Passage provided
* * *
Saving The Canadian Wheat Board
Jul 30, 2008
Organized workers know the importance of collective bargaining in their workplaces. But not everyone knows that one of Canada’s biggest, oldest and most stable collective bargaining units is based in the vast grain fields of the Prairies.
That bargaining unit – the Canadian Wheat Board - is now fighting for its life.
Representing some 75,000 grain growers, the Canadian Wheat Board is the largest farm marketing board in the country, handling all western wheat and barley destined for export and human use. The CWB is a real power in the international marketplace, with $5 billion in annual sales, and is 100% self-supporting. Backed by the Canadian Grain Commission’s excellent quality assurance, the Board uses its exclusive “single-desk selling” power to get the best possible prices, transportation rates and quality premiums for its producers. National Farmers Union research shows the Wheat Board is worth $700-800 million annually to farmers, almost $10,000 per farm.
* * *
Data segment

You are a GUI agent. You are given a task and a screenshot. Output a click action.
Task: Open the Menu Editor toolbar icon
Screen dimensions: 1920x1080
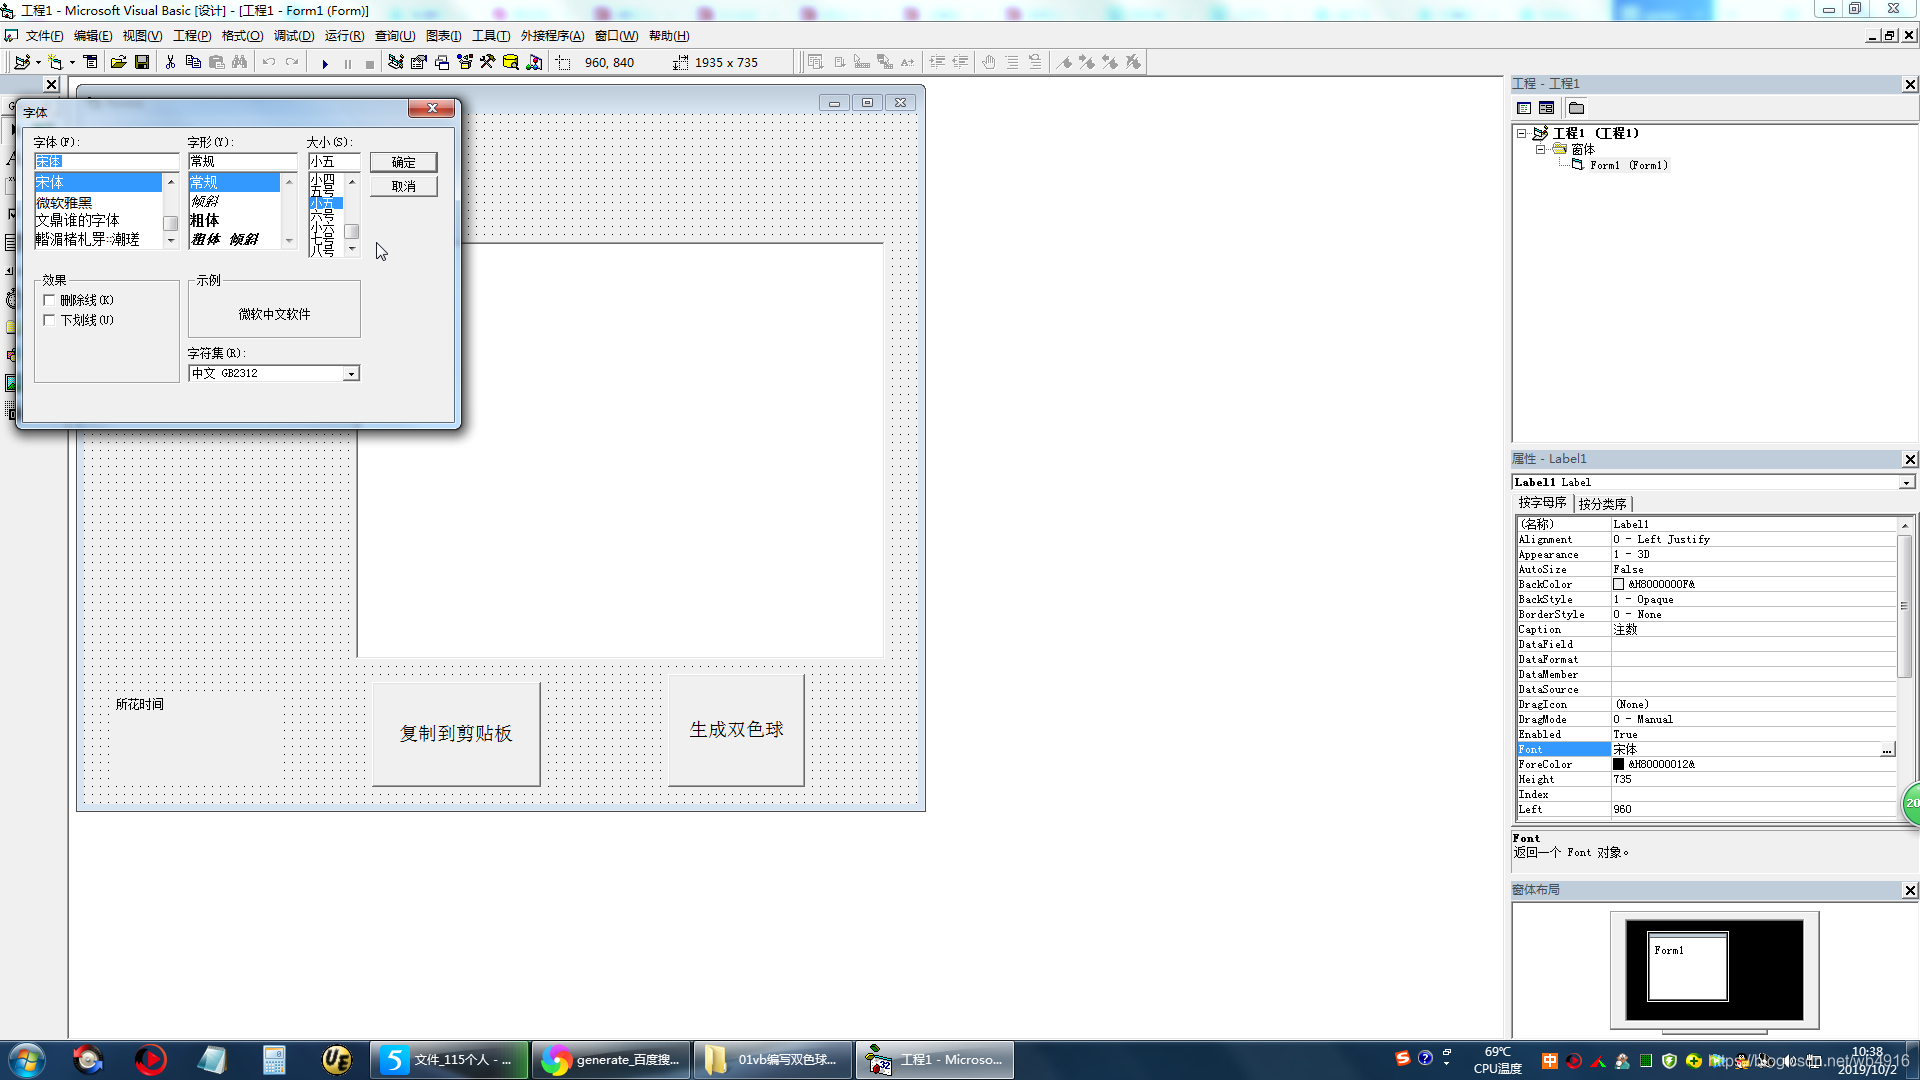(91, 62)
* * *
Exercise instructions
(a) According to the article on the Canadian Wheat Board, how many grain growers does the Board represent?
(b) Retype the article on the Canadian Wheat Board from "That bargaining unit" up to and including "almost $10,000 per farm.".
The lines that accompany the text are not required for this work.

Per-task outputs
(a) Some 75,000 grain growers.

(b)
That bargaining unit – the Canadian Wheat Board - is now fighting for its life.
Representing some 75,000 grain growers, the Canadian Wheat Board is the largest farm marketing board in the country, handling all western wheat and barley destined for export and human use. The CWB is a real power in the international marketplace, with $5 billion in annual sales, and is 100% self-supporting. Backed by the Canadian Grain Commission’s excellent quality assurance, the Board uses its exclusive “single-desk selling” power to get the best possible prices, transportation rates and quality premiums for its producers. National Farmers Union research shows the Wheat Board is worth $700-800 million annually to farmers, almost $10,000 per farm.